After the publication of the book, the author returned to his original field of medicine and surgery. He served as consultant surgeon to King George V, and made contributions to the standard textbooks of surgery, such as System of Surgery and The British Encyclopaedia of Medical Practice, especially focusing on neck and head tumours. In 1928 he became knighted for his work by the king of England.

After the publication of the book, Trotter did not publish further books or articles within the field of social sciences, but he later mentored successful sociologists such as the English psychoanalyst Wilfred Bion.

== Quotes ==
From Instincts of the Herd in Peace and War (1942 ed., pg. 90):

- "It has already been pointed out how dangerous it would be to breed man for reason — that is, against suggestibility. The idea is a fit companion for the device of breeding against “degeneracy”. The degenerate — that is, the mentally unstable – have demonstrated by the mere fact of instability that they possess the quality of sensitiveness to feeling and to experience, for it is this which has prevented them from applying the remedy of rationalization or exclusion when they have met with experience conflicting with the herd suggestion."
- "It is interesting to notice that in discussing the mechanism of psychoanalysis in liberating the ‘abnormal’ patient from his symptoms, Freud repeatedly lays stress on the fact that the efficient factor in the process is not the actual introduction of the suppressed experiences into the conscious field, but the overcoming of the resistances to such an endeavour. I have attempted to show that these resistances or counter-impulses are of environmental origin, and owe their strength to the specific sensitiveness of the gregarious mind. Resistances of similar type and identical origin are responsible for the formation of the so-called normal type of mind. It is a principal thesis of an earlier essay in this book that this normal type is far from being psychologically healthy, is far from rendering available the full capacity of the mind for foresight and progress, and being in exclusive command of directing power in the world, is a danger to civilization."

== Response ==
Writer Vernon Lee owned a first edition of Instincts of the Herd in Peace and War, and wrote marginalia into her copy, taking issue with Trotter's ideas. Her notes criticised Trotter's ideas of organicism and his use of "crowd theory", and disagreed with Trotter's support for the First World War. Lee later wrote her 1932 book Music and its Lovers partly as a response to Trotter's book.

== In popular culture ==
In the James Bond novel Live and Let Die, the villain of the book, Mister Big, speaks about and quotes this book to James Bond, from chapter 21:

"You have doubtless read Trotter's Instincts of the Herd in War and Peace, Mister Bond. Well, I am by nature and predilection a wolf and I live by a wolf's laws. Naturally the sheep describe such a person as a "criminal".

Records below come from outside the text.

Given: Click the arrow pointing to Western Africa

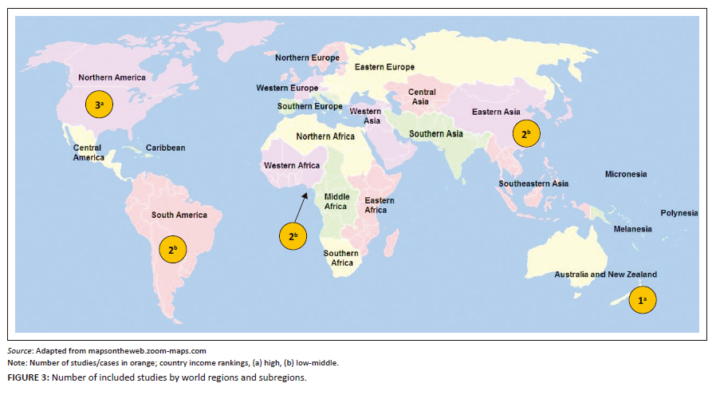Looking at the screenshot, I should point(301,207).
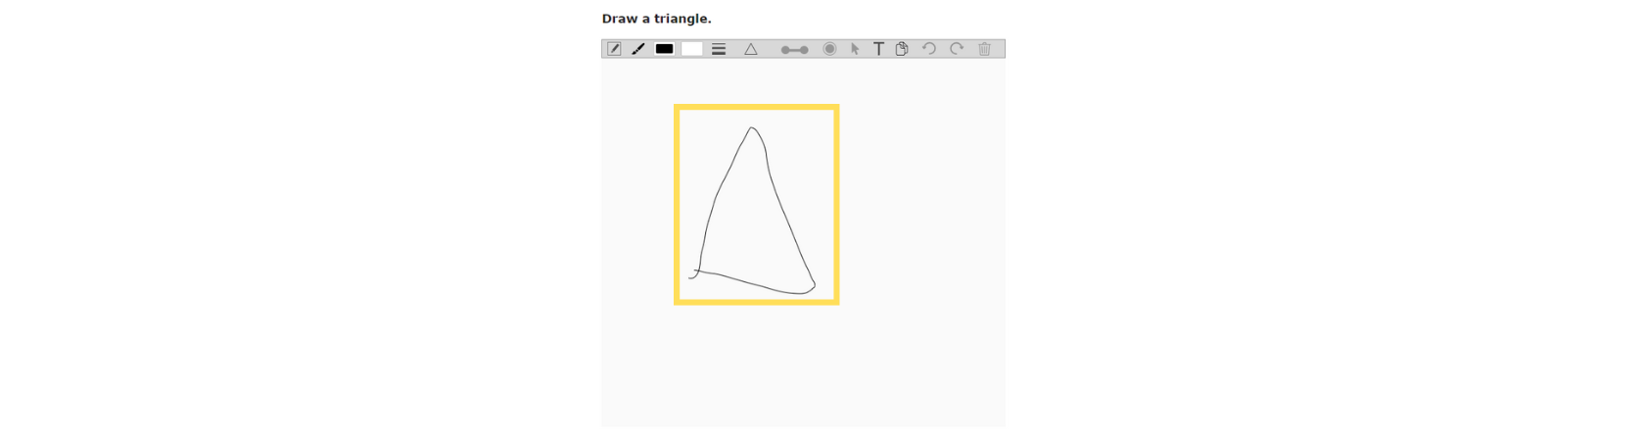1645x441 pixels.
Task: Select the text T tool
Action: point(878,49)
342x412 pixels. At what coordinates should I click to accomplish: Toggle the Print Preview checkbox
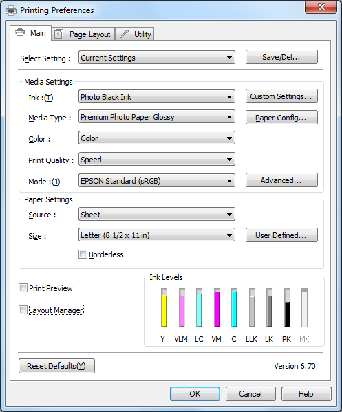(23, 288)
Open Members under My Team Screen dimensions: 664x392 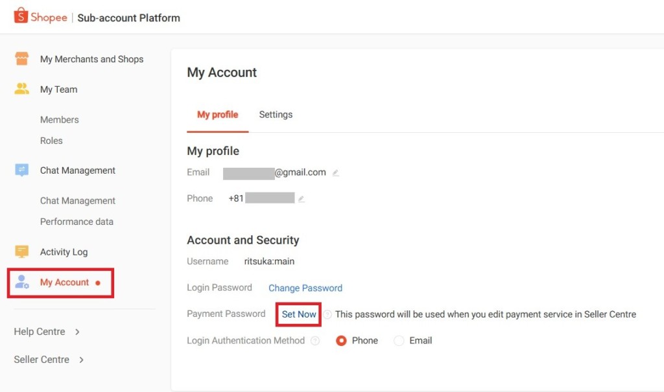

‘The fact, Mister Bond,’ The Big Man continued after a pause, ‘that I survive and indeed enjoy limitless success, although I am alone against countless millions of sheep, is attributable to the modern techniques I described to you on the occasion of our last talk, and to an infinite capacity for taking pains. Not dull, plodding pains, but artistic, subtle pains. And I find, Mister Bond, that it is not difficult to outwit sheep, however many of them there may be, if one is dedicated to the task and if one is by nature an extremely well-equipped wolf."